Yaumul Ijtima', PCNU Kabupaten Bandung, PWNU Jabar, Jawa Barat
Yaumul Ijtima' PCNU Kabupaten Bandung.

PCNU Kabupaten Bandung kembali melaksanakan program bulanan Yaumul Ijtima, Sabtu, 13 Januari 2018. Program tersebut  dalam rangka menjalin silaturahim antar warga NU yang ada di Kabupaten Bandung. Dalam acara ini digelar juga kajian kitab Attadzhib dan bahsul masa’il. Tuan rumah kali ini adalah MWC Ciparay dan bertempat di gedung serbaguna Masjid Raya Ciparay.  Acara tersebut dihadiri Rais Syuriyah PCNU KH Haedar Musthofa, Katib Syuriyah KH. Yusuf Ali Tantowi, KH Asep Jamaludin, selaku Ketua Tanfidz PCNU dan KH Imron sebagai sekretaris. Selain itu hadir juga oleh unsur syuriyah dan tanfidziyah dari berbagai MWC yang ada di Kabupaten Bandung dan pengurus Muslimat serta Fatayat.

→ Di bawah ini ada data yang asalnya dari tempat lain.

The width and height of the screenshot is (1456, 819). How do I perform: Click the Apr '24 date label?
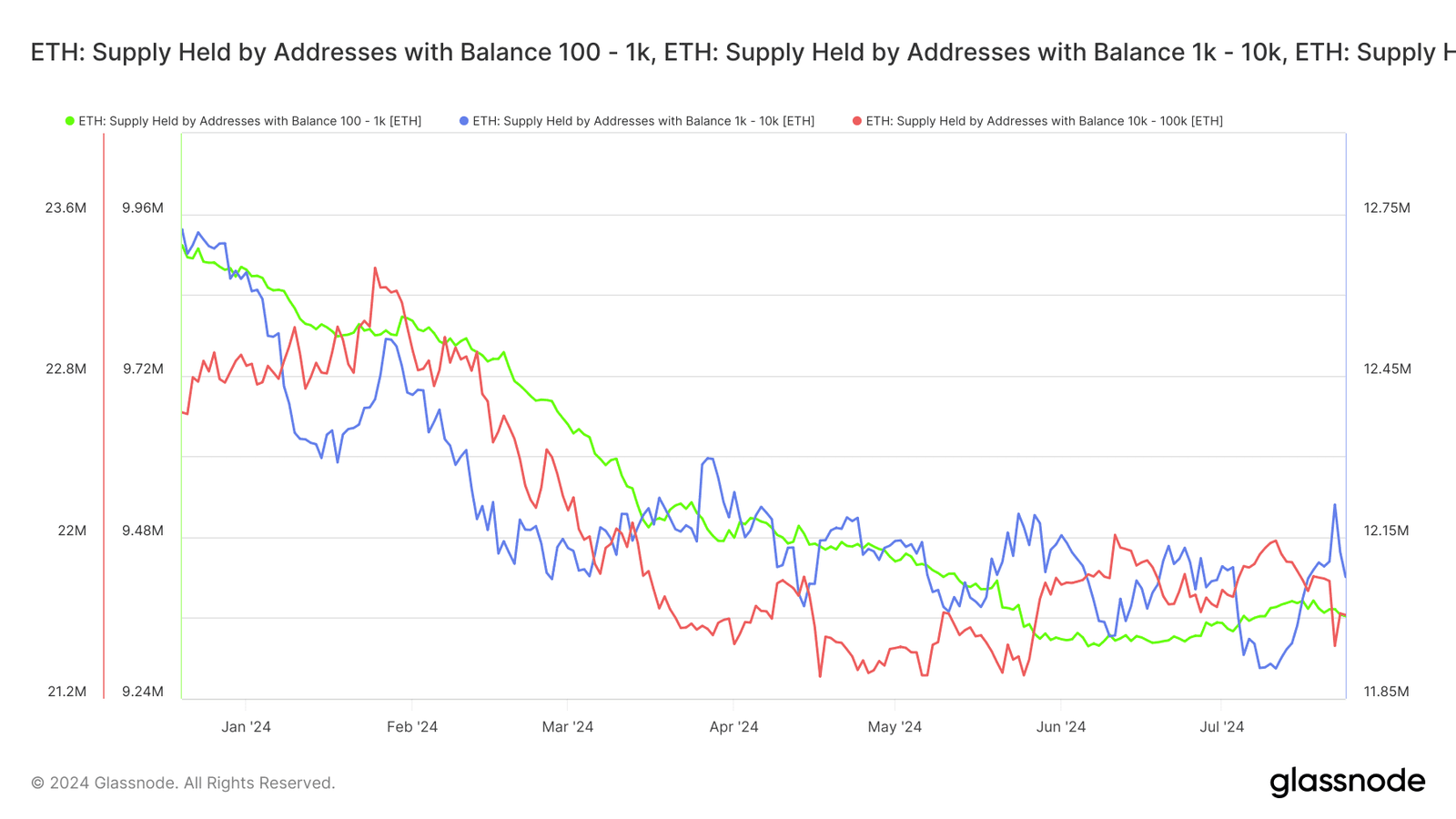[733, 726]
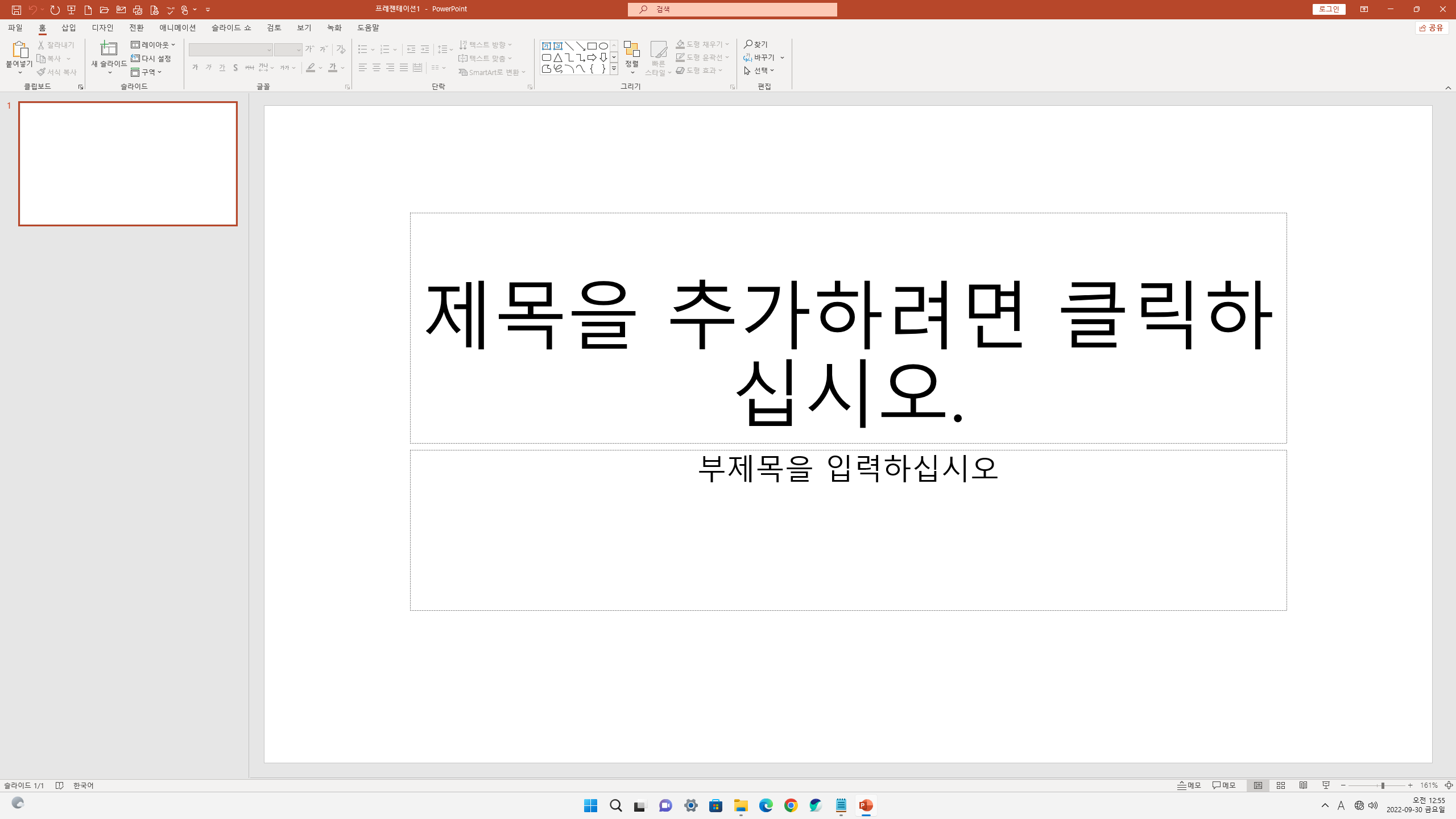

Masail yang dimunculkan pada yaumul ijtima’ kali ini adalah tentang organisasi dan kesadaran ber-NU, yang menghasilkan jawaban dari para peserta bahwa mendirikan organisasi sesuatu yang mubah bukan bid’ah, sementara organisasi NU adalah bagian dari washilah sebagaimana termaktub dalam QS. Al-Maidah: 35. NU menganut faham Ahlussunnah wal Jamaah yaitu “firqoh annajiyah” seperti disampaikan oleh Nabi Muhammad SAW bahwa umatnya akan terbagi kepada 73 golongan, semuanya masuk neraka kecuali satu, yaitu golongan/firqoh yang mengikuti Nabi SAW dan para Sahabtnya atau dalam bahasa lain Ahlu Sunnah Wal Jamaah. Oleh karena itu menghidupkan NU adalah wajib (fardhu ain) dan menjadi pengurus NU adalah fardhu kifayah.

Dari bahsul masail kali ini diharapkan dapat menumbuhkan semangat dan motivasi bagi warga NU untuk “ngurusi” NU sekecil apapun perannya.